Sometimes a warm greeting is confused with an argument.
Today's post is Herb Rothschild's description of a visit with a stranger at the Costco food tables. It is his story, so let's get directly to it. Herb Rothschild is a retired English professor. He lives in Talent, Oregon.
Guest Post by Herb Rothschild
In a guest post in Up Close last Thursday, I wrote about Christian Nationalism, which is shorthand for a political demand by a large percentage of our fellow Americans who identify as Christian that U.S. policymakers reinstate the privileged status Christianity enjoyed until it began to erode in the 1960s.

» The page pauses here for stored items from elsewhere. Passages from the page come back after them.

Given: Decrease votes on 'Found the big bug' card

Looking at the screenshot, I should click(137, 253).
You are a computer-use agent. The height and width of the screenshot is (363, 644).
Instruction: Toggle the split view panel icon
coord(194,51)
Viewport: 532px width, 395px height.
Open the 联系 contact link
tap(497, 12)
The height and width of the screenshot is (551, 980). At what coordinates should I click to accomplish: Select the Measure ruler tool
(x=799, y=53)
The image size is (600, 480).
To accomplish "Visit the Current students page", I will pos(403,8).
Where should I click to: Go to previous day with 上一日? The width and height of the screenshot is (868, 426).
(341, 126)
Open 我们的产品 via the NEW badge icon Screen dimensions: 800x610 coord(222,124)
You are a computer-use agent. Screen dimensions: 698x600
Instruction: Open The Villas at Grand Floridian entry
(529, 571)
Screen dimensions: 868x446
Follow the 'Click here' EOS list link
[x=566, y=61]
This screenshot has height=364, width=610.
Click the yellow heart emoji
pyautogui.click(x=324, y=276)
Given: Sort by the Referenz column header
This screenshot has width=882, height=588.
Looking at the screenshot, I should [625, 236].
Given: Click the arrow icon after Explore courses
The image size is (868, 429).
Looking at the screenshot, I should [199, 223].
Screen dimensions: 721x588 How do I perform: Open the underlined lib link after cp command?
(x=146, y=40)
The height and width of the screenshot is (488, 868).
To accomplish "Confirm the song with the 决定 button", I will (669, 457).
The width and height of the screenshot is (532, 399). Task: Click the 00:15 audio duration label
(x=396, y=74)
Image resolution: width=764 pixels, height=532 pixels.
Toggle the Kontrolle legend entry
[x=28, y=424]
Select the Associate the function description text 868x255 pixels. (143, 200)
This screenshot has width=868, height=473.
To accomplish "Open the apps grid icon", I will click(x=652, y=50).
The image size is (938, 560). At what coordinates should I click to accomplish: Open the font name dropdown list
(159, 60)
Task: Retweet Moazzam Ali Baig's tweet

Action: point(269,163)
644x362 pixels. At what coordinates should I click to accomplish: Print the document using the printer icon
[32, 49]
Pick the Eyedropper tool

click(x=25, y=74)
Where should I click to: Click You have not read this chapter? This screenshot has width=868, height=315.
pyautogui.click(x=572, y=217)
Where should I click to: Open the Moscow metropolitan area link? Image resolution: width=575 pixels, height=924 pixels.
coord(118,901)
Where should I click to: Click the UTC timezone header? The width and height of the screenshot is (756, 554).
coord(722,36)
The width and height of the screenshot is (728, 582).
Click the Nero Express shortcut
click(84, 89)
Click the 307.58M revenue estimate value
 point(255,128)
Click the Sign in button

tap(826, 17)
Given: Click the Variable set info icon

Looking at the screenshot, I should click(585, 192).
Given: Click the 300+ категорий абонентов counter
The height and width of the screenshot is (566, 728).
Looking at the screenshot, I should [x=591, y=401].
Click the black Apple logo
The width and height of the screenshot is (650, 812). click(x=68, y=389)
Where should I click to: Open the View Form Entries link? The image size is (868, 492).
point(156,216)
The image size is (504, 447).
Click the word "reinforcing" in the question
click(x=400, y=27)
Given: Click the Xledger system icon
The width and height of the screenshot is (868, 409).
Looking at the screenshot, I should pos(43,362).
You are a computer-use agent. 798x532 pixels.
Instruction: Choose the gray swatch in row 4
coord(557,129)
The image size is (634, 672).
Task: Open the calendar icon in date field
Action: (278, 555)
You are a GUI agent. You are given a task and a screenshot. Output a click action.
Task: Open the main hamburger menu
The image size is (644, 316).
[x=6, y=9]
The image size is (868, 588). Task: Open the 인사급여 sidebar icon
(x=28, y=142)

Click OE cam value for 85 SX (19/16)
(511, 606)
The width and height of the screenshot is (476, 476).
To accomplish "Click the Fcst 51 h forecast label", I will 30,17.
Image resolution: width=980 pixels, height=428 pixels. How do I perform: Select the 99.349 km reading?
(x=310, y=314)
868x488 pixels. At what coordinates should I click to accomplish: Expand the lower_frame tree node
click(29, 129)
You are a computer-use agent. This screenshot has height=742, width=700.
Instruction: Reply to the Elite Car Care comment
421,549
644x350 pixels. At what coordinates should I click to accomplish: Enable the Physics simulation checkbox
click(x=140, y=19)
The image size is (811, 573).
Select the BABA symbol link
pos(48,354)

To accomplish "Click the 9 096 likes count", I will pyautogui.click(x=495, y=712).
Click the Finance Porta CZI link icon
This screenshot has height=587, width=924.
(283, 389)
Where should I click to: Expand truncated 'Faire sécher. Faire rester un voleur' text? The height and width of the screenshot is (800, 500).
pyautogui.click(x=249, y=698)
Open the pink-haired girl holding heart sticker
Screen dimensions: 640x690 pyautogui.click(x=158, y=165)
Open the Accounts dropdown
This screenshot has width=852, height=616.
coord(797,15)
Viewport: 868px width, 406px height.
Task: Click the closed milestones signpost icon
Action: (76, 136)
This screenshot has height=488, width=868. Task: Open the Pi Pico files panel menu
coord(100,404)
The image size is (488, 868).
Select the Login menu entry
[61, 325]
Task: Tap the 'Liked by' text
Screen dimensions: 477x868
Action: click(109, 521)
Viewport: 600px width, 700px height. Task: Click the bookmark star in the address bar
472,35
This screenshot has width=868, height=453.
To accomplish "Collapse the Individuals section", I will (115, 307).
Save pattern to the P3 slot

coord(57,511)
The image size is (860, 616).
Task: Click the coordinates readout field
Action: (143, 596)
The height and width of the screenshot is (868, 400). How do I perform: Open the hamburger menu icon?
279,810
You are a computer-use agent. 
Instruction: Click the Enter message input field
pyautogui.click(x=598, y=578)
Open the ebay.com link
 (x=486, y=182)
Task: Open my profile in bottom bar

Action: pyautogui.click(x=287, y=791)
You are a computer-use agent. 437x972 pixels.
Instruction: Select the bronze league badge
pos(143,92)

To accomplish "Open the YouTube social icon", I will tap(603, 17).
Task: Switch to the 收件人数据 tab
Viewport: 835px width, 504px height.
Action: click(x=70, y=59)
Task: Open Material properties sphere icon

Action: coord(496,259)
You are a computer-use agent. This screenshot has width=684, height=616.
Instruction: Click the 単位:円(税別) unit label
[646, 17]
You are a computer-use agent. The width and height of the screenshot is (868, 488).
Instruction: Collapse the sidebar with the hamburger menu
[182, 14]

At Peter’s urging, today I further develop the topic by sharing a personal experience.
The context of that experience is “the war on Christmas.” I’m not sure who originated the absurd notion that people with the power to do it in were hostile to Christmas, but before COVID struck Fox News folks pushed that notion rather hard. A generalized sense of grievance may be the common denominator of the Fox audience, and the network thrives by providing it with “a local habitation and a name.” For a time--my vague recollection is about two years--the war on Christmas served that purpose.
It was back in the 1960s that a series of federal court rulings banned sponsorship of explicitly religious Christmas displays by municipalities and public schools. So, there was no evidence ready-to-hand that the situation was getting increasingly dire. That was no impediment to Fox folks; they simply manufactured it. One thing they came up with was that “Happy holidays” seemed to be replacing “Merry Christmas” as the favored holiday greeting.
Which brings me to the story Peter liked. In late fall of 2020, I went to Costco for something to do with the hearing aids I had purchased there. When I finished my business, I stopped to eat lunch in the store, because its Polish sausage dog and a soda for $1.50 was the best meal deal in the Rogue Valley.
I sat at one of the communal tables next to a man whom I took to be in his sixties. He was pleasant, and we struck up a conversation. When he stood to leave, I wished him “Happy holidays.” He replied, in a correcting tone, “Merry Christmas.” I then told him that I was a Jew. The effect this information had on him was memorable. Far from becoming combative, he apologized. He said he hadn’t realized that he might be speaking with someone of a different religion.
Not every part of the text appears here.